------ TEKS BACAAN

Di Inggris, sekali penuntut umum
mengajukan perkara ke pengadilan, ia tida dapat lagi menyampingkan perkara itu.
Jika ia hendak menarik penuntutan, ia tidak dapat mengajukan bukti-bukti dan memohon
persetujuan pengadilan untuk menghentikan penuntutan. Pengadilan dapat
melimpahkan perkara Director of Public Prosecution (Direktur Penuntut Umum),
yang bisa disingkat dengan DPP. DPP ini mengambil alih atau meminta kepada
Attorney General (Jaksa Agung) untuk menarik penuntutan.
Prancis yang diikuti oleh Belgia,
termasuk juga negara-negara yang tidak mengenal asas oprotunitas dan legalitas
secara resmi, tetapi sejak Revolusi Prancis, penuntut umum boleh menyampingkan
perkara yang disebut Classer sans suite.
b. Negara-negara
yang menganut asas oportunitas
Yang pertama-tama disebut ialah Belanda. Kerena
menurut sejahnya Belandalah yang membawa asas itu Ke Indonesia. Praktik
peerapan asas oportunitas di Belanda semakin luas. Mereka mengartikan asas
oportunitas sebagai “penuntut umum boleh memutuskan untuk menuntut atau tidak
menuntut dengan syarat atau tanpa syarat” (the public prosecutor may decide
conditionally or unconditionally to take a prosecution to court or not).
Kedudukan penuntut umum (Officier van Justitie) di sana sangat kuat, sehingga
sering disebut sebagai semi judge (setengah hakim), karena kebebasannya secara
individual untuk menuntut atau tidak menuntut.

------------
------ BAHAN YANG DIBERIKAN

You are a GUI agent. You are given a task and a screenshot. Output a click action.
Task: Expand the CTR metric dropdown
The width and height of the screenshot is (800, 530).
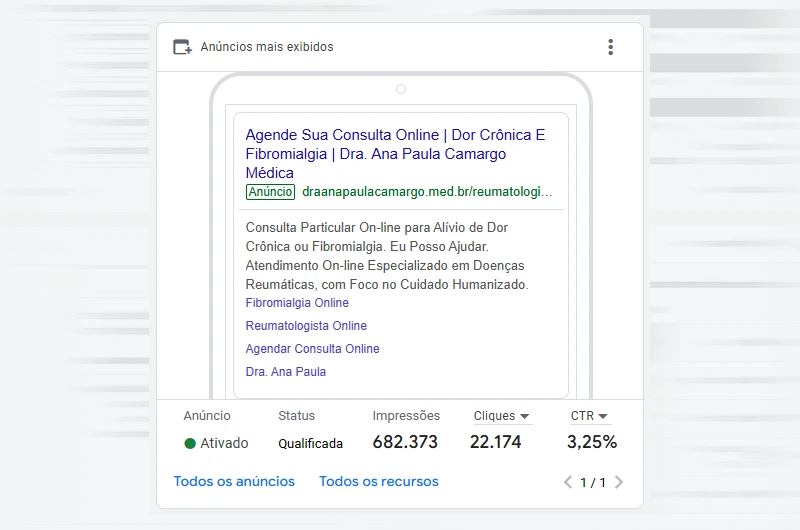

------------

• **TUJUAN**:
• 1. Menurut teks tentang asas oportunitas, apa sebutan yang sering diberikan kepada penuntut umum di Belanda?
• 2. Lanjutkan teks tentang asas oportunitas mulai dari sesudah kalimat terakhirnya.

• **JAWABAN TIAP TUGAS**:
• 1. Semi judge (setengah hakim).

• 2.
Peranan yang sangat penting jaksa
Belanda dalam seluruh proses tuntutan pidana, ialah sama halnya dengan jepang
dan korea Selatan, begitu pula dengan Indonesia, yaitu pada akhir pemeriksaan
siding, sebelum putusan hakim dijatuhkan, penuntut umum membacakan tuntutan
yang disebut requisitor. Di ujung requisitoir penuntut umum menguraikan
terdakwa, kemudian meminta pidana tertentu yang akan dijatuhkan hakim.
Permintaan pidana ini harus dengan alasan-alasan yang cukup.
Peranan penuntut umum di sini merupakan
filter terhadap putusan hakim. Hakim tidak dapat mengabaikan permintaan pidana
penuntut umum, karena penuntut umum akan naik banding jika tuntutannya tidak
dihiraukan oleh hakim. Di sinilah letak peranan jaksa yang sangat mentukan
dalam seluruh proses peradilan pidana lebih dari polisi.
Inilah yang disebut di Belanda pengawasan
negatif dari penuntut umum (negatieve controle van het Openbaar Ministerie).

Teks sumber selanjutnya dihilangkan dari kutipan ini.